Which lines below include "option"? Copy them all.
###
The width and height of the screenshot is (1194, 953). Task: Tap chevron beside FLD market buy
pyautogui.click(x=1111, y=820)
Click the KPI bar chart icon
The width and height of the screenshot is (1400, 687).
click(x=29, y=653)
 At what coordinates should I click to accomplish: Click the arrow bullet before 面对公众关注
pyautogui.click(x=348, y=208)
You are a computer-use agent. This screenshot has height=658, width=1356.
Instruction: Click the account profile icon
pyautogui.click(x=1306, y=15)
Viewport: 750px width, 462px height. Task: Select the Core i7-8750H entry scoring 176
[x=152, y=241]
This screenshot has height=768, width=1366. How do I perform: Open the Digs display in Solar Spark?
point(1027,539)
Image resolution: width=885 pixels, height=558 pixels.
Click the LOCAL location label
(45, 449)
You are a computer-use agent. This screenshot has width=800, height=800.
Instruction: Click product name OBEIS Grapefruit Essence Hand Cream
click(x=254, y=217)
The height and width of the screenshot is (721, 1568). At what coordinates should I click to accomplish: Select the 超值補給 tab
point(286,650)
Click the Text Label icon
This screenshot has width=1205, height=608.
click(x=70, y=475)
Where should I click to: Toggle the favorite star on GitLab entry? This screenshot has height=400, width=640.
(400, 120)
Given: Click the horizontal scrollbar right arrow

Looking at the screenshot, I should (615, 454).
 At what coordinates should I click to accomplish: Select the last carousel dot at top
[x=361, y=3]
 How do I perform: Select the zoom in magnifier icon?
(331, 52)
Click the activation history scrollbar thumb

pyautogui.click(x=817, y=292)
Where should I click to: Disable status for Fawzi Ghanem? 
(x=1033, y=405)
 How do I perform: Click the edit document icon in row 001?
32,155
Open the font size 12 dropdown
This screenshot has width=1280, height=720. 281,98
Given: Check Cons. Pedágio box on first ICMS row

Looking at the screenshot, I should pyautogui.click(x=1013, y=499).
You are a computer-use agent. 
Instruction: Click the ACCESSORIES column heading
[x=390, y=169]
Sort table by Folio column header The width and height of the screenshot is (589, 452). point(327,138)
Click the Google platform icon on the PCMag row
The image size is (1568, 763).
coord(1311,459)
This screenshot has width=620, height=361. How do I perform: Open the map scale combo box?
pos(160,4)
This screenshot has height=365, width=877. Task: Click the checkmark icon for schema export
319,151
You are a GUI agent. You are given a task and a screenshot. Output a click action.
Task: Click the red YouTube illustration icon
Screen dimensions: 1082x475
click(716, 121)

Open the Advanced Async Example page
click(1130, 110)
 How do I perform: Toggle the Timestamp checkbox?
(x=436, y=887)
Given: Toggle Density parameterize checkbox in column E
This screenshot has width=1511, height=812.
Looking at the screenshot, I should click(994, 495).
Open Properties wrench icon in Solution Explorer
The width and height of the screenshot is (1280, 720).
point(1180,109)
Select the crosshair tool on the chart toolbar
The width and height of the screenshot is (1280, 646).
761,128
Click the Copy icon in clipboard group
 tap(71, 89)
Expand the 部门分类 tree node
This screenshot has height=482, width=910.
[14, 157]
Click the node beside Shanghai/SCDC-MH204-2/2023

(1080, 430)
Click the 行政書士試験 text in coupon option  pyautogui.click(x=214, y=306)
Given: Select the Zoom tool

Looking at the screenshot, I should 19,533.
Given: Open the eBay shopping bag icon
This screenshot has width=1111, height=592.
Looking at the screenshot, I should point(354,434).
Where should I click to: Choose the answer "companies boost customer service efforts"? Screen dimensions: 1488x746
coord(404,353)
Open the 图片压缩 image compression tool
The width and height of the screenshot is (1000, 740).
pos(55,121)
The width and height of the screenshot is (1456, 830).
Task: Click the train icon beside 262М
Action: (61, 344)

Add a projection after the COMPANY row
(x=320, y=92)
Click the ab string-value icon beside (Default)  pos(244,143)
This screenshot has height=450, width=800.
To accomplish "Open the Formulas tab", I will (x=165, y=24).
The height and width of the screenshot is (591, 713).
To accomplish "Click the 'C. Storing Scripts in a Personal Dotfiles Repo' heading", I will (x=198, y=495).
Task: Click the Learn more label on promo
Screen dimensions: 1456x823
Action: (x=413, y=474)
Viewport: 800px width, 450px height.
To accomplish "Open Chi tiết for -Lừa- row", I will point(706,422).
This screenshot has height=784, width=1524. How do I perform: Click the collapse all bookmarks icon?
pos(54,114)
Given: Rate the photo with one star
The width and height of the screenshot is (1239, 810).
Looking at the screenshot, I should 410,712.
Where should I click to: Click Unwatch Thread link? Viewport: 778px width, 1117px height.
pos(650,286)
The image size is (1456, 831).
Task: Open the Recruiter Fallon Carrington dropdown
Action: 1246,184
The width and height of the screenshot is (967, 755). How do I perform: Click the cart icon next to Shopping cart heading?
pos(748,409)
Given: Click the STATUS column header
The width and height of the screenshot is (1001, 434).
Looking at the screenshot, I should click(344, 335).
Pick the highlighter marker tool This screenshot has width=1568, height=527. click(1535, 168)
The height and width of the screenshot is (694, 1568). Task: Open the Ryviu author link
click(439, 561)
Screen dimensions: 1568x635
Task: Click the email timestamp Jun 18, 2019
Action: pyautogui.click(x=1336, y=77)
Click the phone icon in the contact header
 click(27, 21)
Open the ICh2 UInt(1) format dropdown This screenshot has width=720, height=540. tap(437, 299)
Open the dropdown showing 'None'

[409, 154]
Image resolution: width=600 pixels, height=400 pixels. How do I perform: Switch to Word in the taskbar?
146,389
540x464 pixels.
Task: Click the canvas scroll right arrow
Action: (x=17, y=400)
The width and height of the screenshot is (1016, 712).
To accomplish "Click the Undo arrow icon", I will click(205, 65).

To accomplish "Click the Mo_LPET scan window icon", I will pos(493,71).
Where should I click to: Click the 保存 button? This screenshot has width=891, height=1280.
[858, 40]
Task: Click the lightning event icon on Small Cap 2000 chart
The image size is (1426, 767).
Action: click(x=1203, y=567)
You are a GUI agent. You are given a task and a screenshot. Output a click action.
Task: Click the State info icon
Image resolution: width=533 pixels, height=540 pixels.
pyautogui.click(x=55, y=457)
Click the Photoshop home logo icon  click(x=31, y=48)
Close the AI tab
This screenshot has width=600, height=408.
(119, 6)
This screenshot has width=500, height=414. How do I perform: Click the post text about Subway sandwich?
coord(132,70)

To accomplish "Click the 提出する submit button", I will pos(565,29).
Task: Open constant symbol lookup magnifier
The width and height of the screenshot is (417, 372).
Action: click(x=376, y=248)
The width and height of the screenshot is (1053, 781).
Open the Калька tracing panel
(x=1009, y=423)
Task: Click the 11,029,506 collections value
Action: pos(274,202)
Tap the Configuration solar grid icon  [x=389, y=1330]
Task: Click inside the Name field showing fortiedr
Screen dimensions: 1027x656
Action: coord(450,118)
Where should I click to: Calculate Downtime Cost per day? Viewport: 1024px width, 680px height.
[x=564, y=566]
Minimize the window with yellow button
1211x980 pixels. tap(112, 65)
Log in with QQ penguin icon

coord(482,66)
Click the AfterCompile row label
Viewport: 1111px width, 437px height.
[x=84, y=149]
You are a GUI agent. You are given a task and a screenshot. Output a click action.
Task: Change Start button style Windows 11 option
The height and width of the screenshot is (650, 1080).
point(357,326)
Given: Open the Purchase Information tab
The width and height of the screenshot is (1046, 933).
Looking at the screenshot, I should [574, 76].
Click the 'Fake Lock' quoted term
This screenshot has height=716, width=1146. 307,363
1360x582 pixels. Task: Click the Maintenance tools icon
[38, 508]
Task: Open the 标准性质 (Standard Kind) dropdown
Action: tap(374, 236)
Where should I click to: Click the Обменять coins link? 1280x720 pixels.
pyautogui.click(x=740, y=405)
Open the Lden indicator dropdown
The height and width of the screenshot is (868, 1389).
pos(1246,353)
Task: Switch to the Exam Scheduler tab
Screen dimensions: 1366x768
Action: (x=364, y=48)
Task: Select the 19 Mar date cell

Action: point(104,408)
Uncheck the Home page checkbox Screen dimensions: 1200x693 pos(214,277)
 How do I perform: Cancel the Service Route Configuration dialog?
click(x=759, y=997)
###
◆ **THE ANSWER**:
Click the 行政書士試験 text in coupon option  pyautogui.click(x=214, y=306)
Task: Change Start button style Windows 11 option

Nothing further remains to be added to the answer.